- DIRECTIONS -
Search the listing below for the line containing "You are a computer-use agent. Viewport: 1204px". From there through the line containing "Click the IME", transcribe every line exactly, both ends included.

- INFORMATION PROVIDED -

····················

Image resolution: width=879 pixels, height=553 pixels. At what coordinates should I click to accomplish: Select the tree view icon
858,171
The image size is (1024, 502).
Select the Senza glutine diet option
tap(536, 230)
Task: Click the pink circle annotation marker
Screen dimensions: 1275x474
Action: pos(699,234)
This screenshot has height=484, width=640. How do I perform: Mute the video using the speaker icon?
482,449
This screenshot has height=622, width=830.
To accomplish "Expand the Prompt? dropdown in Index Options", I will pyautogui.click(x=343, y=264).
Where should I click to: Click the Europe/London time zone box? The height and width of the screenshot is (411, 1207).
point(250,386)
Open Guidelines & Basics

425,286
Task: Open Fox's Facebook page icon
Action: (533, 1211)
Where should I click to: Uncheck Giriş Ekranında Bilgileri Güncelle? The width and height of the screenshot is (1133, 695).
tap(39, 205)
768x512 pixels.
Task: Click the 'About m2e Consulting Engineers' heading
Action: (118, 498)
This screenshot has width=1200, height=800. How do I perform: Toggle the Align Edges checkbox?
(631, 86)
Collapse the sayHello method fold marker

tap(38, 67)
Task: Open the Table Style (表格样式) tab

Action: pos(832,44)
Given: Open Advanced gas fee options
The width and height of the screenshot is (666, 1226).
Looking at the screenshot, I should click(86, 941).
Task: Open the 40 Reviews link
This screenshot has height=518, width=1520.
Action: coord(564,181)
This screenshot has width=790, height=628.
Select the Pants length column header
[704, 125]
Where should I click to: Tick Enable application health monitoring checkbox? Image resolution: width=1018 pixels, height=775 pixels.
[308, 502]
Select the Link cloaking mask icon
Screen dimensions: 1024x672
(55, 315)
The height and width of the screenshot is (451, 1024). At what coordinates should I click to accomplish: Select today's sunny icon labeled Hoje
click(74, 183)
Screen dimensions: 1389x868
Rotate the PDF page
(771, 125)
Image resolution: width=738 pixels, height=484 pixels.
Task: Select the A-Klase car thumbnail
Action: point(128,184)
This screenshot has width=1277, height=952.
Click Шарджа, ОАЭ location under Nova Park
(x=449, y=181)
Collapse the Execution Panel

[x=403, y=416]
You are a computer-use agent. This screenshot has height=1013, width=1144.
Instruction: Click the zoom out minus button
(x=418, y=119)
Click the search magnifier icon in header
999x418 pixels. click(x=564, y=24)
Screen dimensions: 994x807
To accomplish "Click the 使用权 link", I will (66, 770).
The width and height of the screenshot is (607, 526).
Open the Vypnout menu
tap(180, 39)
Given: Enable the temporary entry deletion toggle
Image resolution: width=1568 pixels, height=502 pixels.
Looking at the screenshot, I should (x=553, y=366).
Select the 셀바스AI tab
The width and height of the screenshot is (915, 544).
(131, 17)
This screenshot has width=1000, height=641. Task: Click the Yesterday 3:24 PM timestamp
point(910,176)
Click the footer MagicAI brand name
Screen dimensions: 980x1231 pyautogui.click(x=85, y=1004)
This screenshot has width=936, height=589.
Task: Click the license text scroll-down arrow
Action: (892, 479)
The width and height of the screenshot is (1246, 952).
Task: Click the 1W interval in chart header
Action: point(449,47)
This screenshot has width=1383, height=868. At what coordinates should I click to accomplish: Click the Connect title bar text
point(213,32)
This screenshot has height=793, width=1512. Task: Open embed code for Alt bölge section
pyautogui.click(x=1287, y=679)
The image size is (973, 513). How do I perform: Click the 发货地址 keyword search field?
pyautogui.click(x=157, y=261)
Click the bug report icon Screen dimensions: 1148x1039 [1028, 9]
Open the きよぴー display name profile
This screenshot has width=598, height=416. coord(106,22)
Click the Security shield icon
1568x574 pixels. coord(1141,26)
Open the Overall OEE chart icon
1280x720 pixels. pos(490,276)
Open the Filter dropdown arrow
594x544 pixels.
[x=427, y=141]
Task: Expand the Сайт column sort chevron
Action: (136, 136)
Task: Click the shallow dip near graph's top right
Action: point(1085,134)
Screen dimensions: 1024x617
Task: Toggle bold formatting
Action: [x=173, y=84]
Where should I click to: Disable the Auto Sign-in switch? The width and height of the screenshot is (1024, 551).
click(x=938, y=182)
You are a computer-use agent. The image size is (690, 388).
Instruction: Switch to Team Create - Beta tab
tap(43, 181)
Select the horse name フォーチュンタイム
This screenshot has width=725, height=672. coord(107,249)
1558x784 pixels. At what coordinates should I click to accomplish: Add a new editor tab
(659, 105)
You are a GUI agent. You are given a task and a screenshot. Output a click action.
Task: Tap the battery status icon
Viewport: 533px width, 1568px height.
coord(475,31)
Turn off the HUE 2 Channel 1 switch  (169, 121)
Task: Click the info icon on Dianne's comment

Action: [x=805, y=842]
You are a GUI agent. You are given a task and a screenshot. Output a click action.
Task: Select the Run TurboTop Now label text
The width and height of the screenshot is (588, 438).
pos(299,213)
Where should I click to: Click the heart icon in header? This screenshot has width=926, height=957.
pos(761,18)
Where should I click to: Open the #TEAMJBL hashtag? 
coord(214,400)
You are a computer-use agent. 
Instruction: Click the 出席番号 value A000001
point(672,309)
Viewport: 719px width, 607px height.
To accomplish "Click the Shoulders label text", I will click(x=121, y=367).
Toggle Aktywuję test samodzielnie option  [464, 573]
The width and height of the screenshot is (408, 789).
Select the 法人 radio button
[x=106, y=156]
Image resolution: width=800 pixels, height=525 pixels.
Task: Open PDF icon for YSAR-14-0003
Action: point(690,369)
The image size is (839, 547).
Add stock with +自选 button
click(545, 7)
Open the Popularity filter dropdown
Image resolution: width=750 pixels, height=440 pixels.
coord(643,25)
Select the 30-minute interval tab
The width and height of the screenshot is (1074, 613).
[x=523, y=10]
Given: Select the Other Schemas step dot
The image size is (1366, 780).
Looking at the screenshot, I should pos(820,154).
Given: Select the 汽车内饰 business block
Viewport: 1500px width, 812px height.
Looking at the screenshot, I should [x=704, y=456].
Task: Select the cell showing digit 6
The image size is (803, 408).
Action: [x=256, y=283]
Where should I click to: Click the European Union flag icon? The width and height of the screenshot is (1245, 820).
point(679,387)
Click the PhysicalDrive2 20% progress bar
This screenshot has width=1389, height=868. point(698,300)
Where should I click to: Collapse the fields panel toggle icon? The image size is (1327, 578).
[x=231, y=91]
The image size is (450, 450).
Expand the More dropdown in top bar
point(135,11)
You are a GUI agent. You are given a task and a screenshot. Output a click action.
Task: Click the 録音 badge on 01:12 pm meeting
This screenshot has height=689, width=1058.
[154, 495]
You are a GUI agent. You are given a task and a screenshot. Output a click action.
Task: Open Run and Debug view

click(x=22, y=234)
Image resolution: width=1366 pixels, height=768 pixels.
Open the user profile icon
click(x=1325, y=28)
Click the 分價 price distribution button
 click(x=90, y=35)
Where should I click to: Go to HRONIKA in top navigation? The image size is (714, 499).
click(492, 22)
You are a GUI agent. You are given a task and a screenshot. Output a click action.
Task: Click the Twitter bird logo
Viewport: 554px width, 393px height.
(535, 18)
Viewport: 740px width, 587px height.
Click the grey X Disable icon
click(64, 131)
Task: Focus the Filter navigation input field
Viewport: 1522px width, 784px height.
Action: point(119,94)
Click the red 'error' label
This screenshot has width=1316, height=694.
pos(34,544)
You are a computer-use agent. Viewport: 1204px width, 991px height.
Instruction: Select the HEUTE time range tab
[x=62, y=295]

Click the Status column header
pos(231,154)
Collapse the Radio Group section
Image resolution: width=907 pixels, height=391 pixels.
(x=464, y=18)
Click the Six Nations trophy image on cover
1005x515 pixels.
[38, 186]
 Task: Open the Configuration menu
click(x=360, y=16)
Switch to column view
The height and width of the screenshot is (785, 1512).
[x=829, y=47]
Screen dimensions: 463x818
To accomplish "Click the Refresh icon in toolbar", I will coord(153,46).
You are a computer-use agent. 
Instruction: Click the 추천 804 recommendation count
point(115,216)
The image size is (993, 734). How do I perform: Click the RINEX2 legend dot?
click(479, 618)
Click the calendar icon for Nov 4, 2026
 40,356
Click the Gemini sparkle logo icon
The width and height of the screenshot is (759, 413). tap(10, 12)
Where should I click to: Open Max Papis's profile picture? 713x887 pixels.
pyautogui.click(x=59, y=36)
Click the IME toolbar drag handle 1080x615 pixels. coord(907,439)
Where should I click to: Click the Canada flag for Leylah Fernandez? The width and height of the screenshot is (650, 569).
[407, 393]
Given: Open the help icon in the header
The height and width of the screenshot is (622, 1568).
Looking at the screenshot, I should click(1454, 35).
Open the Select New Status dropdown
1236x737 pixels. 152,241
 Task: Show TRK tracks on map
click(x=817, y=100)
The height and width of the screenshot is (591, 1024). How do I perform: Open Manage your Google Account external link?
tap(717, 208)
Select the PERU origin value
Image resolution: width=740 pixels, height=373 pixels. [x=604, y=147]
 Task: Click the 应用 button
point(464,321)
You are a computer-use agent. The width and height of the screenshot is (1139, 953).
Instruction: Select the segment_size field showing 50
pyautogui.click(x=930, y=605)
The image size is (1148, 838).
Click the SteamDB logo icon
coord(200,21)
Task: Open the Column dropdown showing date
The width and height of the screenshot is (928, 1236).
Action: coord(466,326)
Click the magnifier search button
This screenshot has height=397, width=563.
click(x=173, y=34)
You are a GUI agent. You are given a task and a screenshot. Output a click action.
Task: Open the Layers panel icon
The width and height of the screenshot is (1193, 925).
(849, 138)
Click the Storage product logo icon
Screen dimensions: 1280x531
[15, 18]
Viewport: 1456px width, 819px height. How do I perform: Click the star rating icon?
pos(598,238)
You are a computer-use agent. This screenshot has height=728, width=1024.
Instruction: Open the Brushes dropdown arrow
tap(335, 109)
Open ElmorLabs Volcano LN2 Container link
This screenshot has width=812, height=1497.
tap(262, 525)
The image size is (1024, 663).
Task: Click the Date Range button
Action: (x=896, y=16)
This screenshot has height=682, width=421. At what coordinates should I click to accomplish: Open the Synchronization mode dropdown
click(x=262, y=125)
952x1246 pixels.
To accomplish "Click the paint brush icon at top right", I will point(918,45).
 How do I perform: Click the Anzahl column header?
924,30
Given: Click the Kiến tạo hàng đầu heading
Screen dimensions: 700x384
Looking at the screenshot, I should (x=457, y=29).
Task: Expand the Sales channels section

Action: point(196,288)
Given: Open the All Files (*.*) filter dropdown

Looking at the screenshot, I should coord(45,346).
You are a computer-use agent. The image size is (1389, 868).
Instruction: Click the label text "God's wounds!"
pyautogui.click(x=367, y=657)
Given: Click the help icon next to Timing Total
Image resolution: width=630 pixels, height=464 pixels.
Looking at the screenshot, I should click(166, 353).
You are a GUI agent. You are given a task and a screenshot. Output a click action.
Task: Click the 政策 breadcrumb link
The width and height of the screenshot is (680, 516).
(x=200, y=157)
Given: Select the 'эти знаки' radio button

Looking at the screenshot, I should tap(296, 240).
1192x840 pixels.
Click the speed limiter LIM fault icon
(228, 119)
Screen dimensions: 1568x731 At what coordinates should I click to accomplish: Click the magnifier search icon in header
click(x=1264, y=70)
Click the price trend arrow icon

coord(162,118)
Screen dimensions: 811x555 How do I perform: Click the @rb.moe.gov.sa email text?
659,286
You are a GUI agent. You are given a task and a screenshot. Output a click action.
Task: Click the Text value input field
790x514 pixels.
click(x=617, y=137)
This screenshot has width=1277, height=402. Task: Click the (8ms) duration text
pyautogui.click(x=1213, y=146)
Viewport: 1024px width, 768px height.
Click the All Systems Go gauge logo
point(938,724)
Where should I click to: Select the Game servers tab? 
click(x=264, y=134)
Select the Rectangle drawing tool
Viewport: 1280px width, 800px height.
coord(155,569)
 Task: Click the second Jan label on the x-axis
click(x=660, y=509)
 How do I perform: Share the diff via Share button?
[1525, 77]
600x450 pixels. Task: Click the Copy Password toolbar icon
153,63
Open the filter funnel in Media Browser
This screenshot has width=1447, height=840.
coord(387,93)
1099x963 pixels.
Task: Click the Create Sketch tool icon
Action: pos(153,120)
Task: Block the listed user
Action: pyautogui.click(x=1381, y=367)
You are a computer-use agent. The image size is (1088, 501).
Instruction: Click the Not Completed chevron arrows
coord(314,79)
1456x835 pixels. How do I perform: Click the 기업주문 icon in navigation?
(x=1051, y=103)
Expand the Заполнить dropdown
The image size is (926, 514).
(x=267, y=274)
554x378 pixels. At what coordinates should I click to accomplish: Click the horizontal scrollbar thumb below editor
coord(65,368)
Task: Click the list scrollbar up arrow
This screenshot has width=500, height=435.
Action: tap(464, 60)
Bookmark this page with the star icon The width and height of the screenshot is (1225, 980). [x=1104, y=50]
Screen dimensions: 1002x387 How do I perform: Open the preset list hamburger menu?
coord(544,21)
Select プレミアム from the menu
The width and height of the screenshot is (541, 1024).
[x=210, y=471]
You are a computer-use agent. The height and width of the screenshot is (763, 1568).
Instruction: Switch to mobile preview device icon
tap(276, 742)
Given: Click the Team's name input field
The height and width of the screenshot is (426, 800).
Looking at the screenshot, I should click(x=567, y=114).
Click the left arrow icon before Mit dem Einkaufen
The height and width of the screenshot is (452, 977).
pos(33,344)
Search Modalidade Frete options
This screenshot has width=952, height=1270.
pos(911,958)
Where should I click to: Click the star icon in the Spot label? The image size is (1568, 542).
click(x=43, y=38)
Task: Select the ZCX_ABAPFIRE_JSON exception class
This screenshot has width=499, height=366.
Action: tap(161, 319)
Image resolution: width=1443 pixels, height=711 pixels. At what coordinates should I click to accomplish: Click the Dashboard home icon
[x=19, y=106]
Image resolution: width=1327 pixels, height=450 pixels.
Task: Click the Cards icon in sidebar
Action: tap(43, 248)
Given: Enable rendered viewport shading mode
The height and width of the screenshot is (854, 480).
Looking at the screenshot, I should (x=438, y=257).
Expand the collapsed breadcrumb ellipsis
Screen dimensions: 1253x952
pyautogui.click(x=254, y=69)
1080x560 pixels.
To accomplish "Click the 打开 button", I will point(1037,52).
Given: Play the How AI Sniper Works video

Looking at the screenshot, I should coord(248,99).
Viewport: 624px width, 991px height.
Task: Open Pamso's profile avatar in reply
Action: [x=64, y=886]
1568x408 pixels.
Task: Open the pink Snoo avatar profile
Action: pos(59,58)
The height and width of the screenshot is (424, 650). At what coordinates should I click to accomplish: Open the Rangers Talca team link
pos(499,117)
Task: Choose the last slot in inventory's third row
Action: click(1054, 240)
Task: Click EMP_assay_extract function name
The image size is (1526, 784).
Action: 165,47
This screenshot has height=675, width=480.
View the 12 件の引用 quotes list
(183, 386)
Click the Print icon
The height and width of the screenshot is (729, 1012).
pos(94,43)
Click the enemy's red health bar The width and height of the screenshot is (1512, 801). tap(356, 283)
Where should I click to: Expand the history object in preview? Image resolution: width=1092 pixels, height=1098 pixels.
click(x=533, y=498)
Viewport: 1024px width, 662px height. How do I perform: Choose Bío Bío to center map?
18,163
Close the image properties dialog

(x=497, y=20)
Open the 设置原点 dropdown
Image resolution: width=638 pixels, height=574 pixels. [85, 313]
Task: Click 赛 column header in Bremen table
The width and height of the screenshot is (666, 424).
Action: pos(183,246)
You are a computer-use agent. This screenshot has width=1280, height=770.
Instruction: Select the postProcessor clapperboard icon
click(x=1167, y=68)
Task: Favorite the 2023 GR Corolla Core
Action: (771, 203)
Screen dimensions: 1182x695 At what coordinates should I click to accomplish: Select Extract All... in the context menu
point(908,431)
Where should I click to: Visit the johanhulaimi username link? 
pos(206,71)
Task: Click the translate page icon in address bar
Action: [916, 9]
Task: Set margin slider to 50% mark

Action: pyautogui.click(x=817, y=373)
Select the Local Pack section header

····················

- EXERCISE RESPONSE -
You are a computer-use agent. Viewport: 1204px width, 991px height.
Instruction: Select the HEUTE time range tab
[x=62, y=295]

Click the Status column header
pos(231,154)
Collapse the Radio Group section
Image resolution: width=907 pixels, height=391 pixels.
(x=464, y=18)
Click the Six Nations trophy image on cover
1005x515 pixels.
[38, 186]
 Task: Open the Configuration menu
click(x=360, y=16)
Switch to column view
The height and width of the screenshot is (785, 1512).
[x=829, y=47]
Screen dimensions: 463x818
To accomplish "Click the Refresh icon in toolbar", I will coord(153,46).
You are a computer-use agent. 
Instruction: Click the 추천 804 recommendation count
point(115,216)
The image size is (993, 734). How do I perform: Click the RINEX2 legend dot?
click(479, 618)
Click the calendar icon for Nov 4, 2026
 40,356
Click the Gemini sparkle logo icon
The width and height of the screenshot is (759, 413). tap(10, 12)
Where should I click to: Open Max Papis's profile picture? 713x887 pixels.
pyautogui.click(x=59, y=36)
Click the IME toolbar drag handle 1080x615 pixels. coord(907,439)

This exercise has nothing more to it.